--- Your goal ---
According to the piece on the benefits of keeping a blog, when did the 'caravanning adventures' blog begin?

--- Extract provided ---
=-=-=
Benefits of keeping a blog

A personal view

I’ve been keeping a blog for a few years now. I began it because although I had been documenting our life and travels for a long time Stephen pointed out that the narrative was missing. When we travelled ‘around the world’ I kept a journal in pencil in a notebook, and that has been something I treasured, but seldom read after the first few years. Just recently, I wanted to check on a couple of trips we made this year and the ability to search for key words and places is quite wonderful.

It also highlights how much we forget, especially if doing a lot of trips during the year. Stephen remembers different places and events to me, and being able to refer back to the photos and narrative means that we have a chance to relive good experiences, whilst perhaps also remembering things that were difficult and challenging.

I back up all of our photos online using Flickr, as well as Apple Photos. Having the photos in order of date taken and easily searchable allows me to relive the experiences over and over again. But it is the blog which really provides a repository of memorable adventures.

I began a blog called ‘caravanning adventures’ in September, 2013. We took our small Starcraft caravan to the Eastern States in 2014 and we have a full blog of that trip. I finished that blog in March, 2016, switching to a more photography oriented blog ‘photographyperthwa.com’. I began that blog in December, 2013, documenting our home exchange trip to San Francisco. A new blog was needed because it wasn’t about caravanning.

Future writing plans

I plan to continue writing this blog, for the rest of my life if possible. I don’t always write about travel, sometimes it is all about significant events.

We also have a family Youtube channel. This is mostly for Matthew’s benefit as he really enjoys watching movies about us. I love capturing his happy moments as we do ordinary things together and joke around. I also enjoy capturing my husband on film, whether singing or enjoying activites such as looking for wildflowers. I work my way through video editing tutorials, but only when my simple knowledge of the progrom doesn’t allow me to solve a particular problem.
=-=-=
--- Information supplied ---
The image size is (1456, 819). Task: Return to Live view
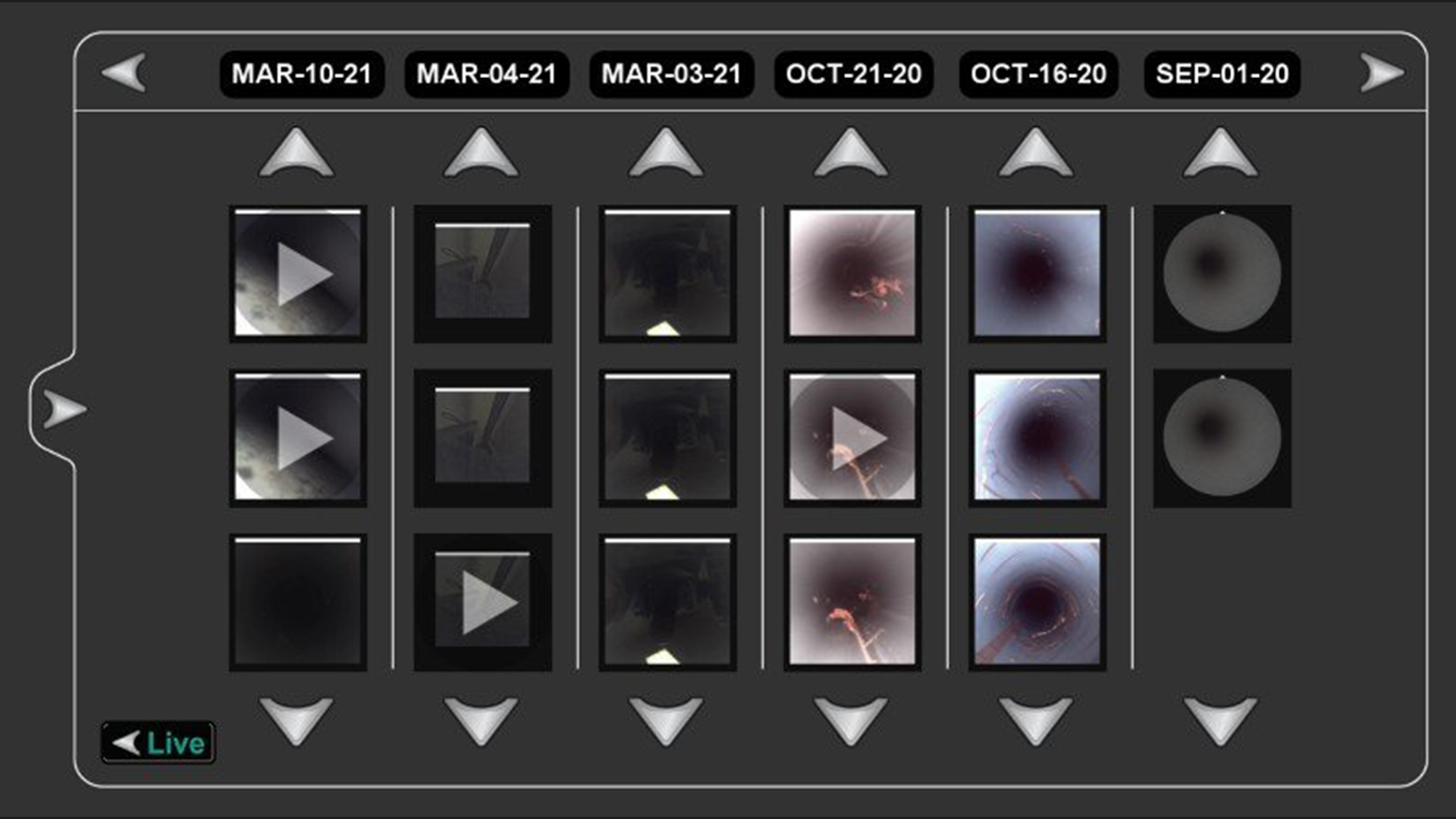[x=158, y=742]
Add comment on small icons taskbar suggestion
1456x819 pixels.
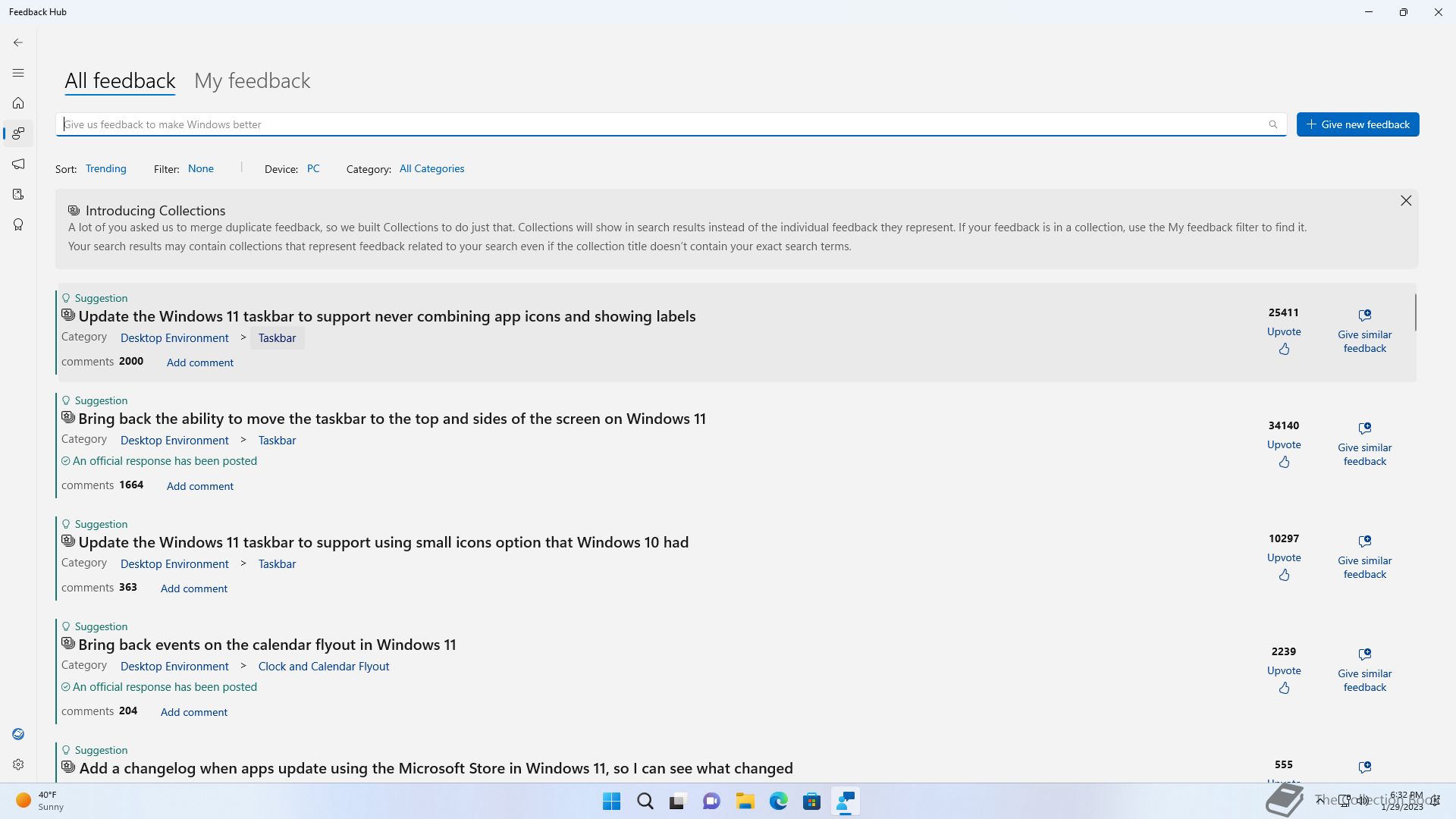pos(193,588)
=-=-=
--- Right answer ---
September 2013